= Ototoxic medication =

Ototoxic medications are drugs or pharmaceutical agents which induce ototoxicity. Ototoxicity is defined as the toxic effect on the functioning of the inner ear, which may lead to temporary or permanent hearing loss (cochleotoxic) and balance problems (vestibulotoxic).

Anatomy of the human ear

There are a wide range of ototoxic medications, including antibiotics, antimalarials, chemotherapeutic agents, non-steroidal anti-inflammatory drugs (NSAIDs) and loop diuretics. While these drugs target different body systems, they also may cause ototoxicity through different mechanisms, such as damage to the cellular tissues of inner ear structures and disturbances of the auditory nervous system.

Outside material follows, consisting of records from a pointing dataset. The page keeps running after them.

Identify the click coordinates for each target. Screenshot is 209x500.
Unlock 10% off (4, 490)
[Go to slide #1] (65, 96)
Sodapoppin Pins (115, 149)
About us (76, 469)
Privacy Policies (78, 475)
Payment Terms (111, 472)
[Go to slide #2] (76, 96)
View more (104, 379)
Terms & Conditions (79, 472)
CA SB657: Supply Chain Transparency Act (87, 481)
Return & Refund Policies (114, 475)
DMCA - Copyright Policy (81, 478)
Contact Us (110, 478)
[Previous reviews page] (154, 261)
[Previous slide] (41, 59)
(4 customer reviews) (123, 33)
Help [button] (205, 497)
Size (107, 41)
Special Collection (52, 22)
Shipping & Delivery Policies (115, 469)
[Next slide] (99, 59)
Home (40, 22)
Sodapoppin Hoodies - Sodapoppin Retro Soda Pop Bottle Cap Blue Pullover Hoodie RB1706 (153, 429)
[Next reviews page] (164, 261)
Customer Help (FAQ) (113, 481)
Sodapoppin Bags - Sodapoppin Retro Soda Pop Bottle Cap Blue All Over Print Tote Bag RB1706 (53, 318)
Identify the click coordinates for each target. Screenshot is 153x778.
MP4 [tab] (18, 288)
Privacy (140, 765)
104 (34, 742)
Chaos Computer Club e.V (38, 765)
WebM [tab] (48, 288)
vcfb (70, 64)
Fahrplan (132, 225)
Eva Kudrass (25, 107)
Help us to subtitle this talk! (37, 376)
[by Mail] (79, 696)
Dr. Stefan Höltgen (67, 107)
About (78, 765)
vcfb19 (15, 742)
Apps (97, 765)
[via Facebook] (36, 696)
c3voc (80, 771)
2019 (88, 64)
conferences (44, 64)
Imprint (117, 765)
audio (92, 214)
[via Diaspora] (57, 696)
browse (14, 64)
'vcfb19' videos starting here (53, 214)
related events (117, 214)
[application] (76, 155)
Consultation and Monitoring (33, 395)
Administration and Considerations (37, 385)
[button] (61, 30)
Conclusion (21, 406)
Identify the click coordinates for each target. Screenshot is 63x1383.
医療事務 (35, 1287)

Onset of ototoxicity ranges from taking a single dose to long-term usage of the drugs. Signs and symptoms of ototoxicity include tinnitus, hearing loss, dizziness and nausea and/or vomiting. The diagnosis of medicine-induced ototoxicity is challenging as it usually shows only mild symptoms in early stages. Thus, prospective ototoxicity monitoring would be required when patients are using ototoxic medications. Damage may be permanent or may resolve upon discontinuation of the medication.

==Drugs==
Alcohol is one of the leading substances known to have ototoxic effects. A 2023 systematic review and meta-analysis found that alcohol consumption is associated with an increased risk of hearing loss.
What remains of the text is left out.